How to make a Frozen Margarita

Five minutes, one blender, done. Rim the glass, dump everything in, blend until slushy, pour. The only real skill is knowing when to stop the blender. Too little and you get chunky ice. Too much and you get margarita soup. Aim for thick slushy, the kind you can scoop with a straw.

Ingredients

  • 2 oz Blanco Tequila. Silver / blanco only. No aged tequila here; the oak would fight the lime.
  • 1 oz Triple Sec. Cointreau if you have it, any decent triple sec if you don’t.
  • 1 oz Fresh Lime Juice. Fresh. Not bottled. Non-negotiable.
  • 0.5 oz Sugar Syrup. Simple syrup or agave. Adjust to taste.
  • 1.5 cups Ice. Roughly. More for thicker, less for stronger.
  • Flaky salt for the rim.
  • Lime wheel for the garnish.

Instructions

  1. Rim the glass: run a lime wedge around the rim of a margarita or hurricane glass, then dip the rim in flaky salt. Set aside.
  2. Combine in the blender: add the tequila, triple sec, fresh lime juice, sugar syrup, and ice to a jug blender.
  3. Blend: pulse until smooth and slushy, about 30 seconds. If it’s still chunky, keep going. If it’s too thin, add more ice and pulse again.
  4. Pour: into the salt-rimmed glass. Aim for the full slushy texture right to the top.
  5. Garnish: lime wheel on the rim. Serve immediately with a straw.

Three notes worth knowing

Use a real blender

A wand blender or cheap food processor will not give you slushy texture. A proper jug blender (Vitamix, Nutribullet, Ninja, any standard kitchen model) does this in 30 seconds flat. If the drink comes out chunky, you haven’t blended long enough. Keep going.

== == ==

(Problems to solve)
**A)** Copy the frozen margarita recipe word for word, from "Instructions" up to and including "enough. Keep going.".
**B)** Continue the frozen margarita recipe from the point where it stops.

(Collected material)

== == ==

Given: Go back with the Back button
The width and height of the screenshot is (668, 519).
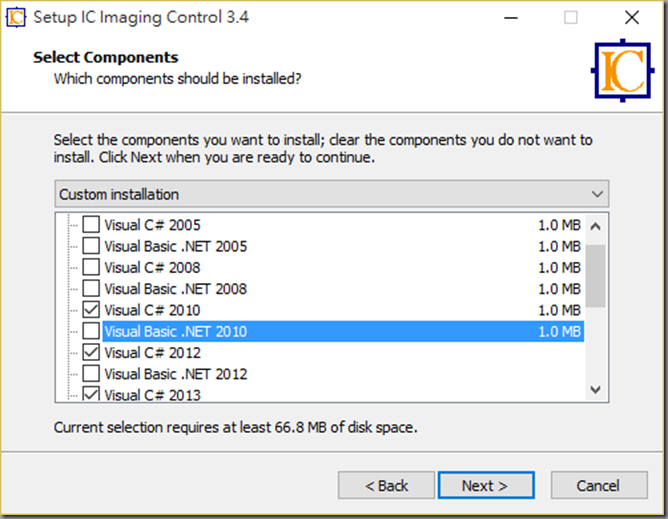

== == ==

(Outputs for the tasks)
**A)**
Instructions

  1. Rim the glass: run a lime wedge around the rim of a margarita or hurricane glass, then dip the rim in flaky salt. Set aside.
  2. Combine in the blender: add the tequila, triple sec, fresh lime juice, sugar syrup, and ice to a jug blender.
  3. Blend: pulse until smooth and slushy, about 30 seconds. If it’s still chunky, keep going. If it’s too thin, add more ice and pulse again.
  4. Pour: into the salt-rimmed glass. Aim for the full slushy texture right to the top.
  5. Garnish: lime wheel on the rim. Serve immediately with a straw.

Three notes worth knowing

Use a real blender

A wand blender or cheap food processor will not give you slushy texture. A proper jug blender (Vitamix, Nutribullet, Ninja, any standard kitchen model) does this in 30 seconds flat. If the drink comes out chunky, you haven’t blended long enough. Keep going.

**B)**
Fresh lime, always

Bottled lime juice in a Frozen Margarita is a waste of tequila. The juice IS the drink. One 50-cent lime gives you perfect Margarita acid; bottled stuff tastes like dish soap and citric acid. This rule gets stricter for blended drinks, not looser.

Dial in the texture

More ice equals weaker and slushier. Less ice equals stronger and more like a chilled straight Margarita on ice. Start with 1.5 cups and tune from there. If you want a stronger drink without losing the slush, freeze your lime juice into cubes instead of adding extra ice. Lime-flavoured slush, no dilution.

Frozen Margarita vs Classic Margarita: what’s the difference?

A standard Margarita is built in a shaker, shaken with ice, strained over fresh ice in a salt-rimmed rocks or coupe glass. The drink stays clear, the ice stays separate, and you sip it slowly.

A Frozen Margarita uses the same ingredients in the same ratios, but blends everything (including a generous scoop of ice) into a thick slushy. Same flavour profile, different texture, different occasion. You drink it faster, usually through a straw, usually outside, usually in summer.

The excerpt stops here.